W4 Programming assignment 1 Excerise 8 partial failure

In exercise 8, after implementing linear_activation_backward and running test I get failure only for two test but rest passes. Any pointers on debugging failures since in this exercise I just need to invoke two already existing function sigmod/relu_backward and linear_backward which I have implemented earlier in exercise for which all test passed.

Can you please share full error?

Correct functions can return wrong answers if you pass them incorrect parameters, right? So the place to look for the bug is in linear_activation_backward. The usual errors here result in shape mismatches, but that didn’t happen in your case. Are you sure you used the right activation function pairing?
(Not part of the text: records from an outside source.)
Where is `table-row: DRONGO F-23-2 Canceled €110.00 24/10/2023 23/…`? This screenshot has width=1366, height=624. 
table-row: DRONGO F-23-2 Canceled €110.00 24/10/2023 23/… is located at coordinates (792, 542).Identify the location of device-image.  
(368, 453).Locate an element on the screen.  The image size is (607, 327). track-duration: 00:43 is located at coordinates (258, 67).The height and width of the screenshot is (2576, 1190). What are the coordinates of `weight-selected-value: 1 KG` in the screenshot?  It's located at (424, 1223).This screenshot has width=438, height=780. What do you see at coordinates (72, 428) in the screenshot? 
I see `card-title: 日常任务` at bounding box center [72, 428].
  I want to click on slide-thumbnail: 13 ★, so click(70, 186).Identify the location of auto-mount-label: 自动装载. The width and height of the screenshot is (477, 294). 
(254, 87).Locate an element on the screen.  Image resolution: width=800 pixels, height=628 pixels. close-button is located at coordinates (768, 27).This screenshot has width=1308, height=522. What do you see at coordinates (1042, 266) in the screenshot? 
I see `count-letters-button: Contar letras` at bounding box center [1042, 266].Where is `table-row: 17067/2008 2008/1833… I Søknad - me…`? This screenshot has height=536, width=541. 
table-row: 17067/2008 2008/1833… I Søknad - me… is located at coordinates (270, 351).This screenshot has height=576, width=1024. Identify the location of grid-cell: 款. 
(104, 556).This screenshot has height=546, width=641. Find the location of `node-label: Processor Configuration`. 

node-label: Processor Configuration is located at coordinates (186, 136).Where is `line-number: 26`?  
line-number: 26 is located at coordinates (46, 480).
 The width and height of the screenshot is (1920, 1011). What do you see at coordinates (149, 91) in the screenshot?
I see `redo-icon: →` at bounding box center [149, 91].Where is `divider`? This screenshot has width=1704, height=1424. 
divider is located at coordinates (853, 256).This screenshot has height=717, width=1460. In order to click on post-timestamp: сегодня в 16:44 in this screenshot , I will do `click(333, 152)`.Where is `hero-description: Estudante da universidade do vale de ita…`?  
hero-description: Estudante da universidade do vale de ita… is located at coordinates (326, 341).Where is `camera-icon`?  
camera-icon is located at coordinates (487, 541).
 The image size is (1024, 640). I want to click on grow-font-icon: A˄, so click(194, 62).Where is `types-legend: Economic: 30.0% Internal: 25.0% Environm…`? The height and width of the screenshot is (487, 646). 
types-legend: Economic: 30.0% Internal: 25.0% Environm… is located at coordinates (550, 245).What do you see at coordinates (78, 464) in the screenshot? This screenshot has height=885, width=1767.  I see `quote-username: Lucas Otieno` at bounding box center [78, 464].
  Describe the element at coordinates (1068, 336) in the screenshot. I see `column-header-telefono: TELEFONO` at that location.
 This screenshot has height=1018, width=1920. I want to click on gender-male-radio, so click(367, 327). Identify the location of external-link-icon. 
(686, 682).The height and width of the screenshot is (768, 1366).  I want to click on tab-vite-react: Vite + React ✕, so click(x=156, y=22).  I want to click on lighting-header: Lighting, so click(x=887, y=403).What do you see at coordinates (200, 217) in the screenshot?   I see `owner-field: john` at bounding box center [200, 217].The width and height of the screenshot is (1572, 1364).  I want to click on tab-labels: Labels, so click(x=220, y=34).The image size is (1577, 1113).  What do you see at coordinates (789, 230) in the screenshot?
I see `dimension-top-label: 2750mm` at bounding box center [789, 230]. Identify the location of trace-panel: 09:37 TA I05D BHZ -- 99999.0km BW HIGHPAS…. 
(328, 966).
Note that the fact that you passed 4 tests and failed 2 is not a cause for celebration. You can take a look at the actual test code by clicking “File → Open” and then opening the file public_tests.py. You’ll see that when they check an answer, there are usually three tests for each one:

  1. The type of the answer
  2. The shape of the answer (if it’s an array)
  3. The actual values

So if you pass 1) and 2), it still means you logic is broken.

Rest of error

Code snippet for excercise

{moderator edit - solution code removed}

Why are you using np.multiply instead of simply calling relu_backward and sigmoid_backward? Did you look at how those functions work?

Oh yes got it I miss read text, thanks for the help

Gettting ValueError issue as: "not enough values to unpack (expected 3, got 2).

The error seems to be pointing the utilization of linear_backward if the activation is “sigmoid” in linear_activation_backward. I am using the linear_backward function there with dZ and cache as inputs. Not sure I understand this error. Any help would be much appreciated.

Thank you

That probably means you passed the wrong value as the cache when you called linear_backward. It’s supposed to be the “linear cache”, right? But you must have passed the whole cache entry for the layer. At each layer, the cache entry looks like this:

((A, W, b), Z)

So it is a “2-tuple”: a python tuple with 2 entries. The first entry in that tuple is the “linear cache” which is a 3-tuple, right? You could also figure this out by reading the code we wrote in forward propagation that created the caches in the first place. They were nice and gave you the logic in the template code to extract the two entries from the layer cache. Now all you have to do is use the appropriate element in both cases here.

I understand and this worked! thank you!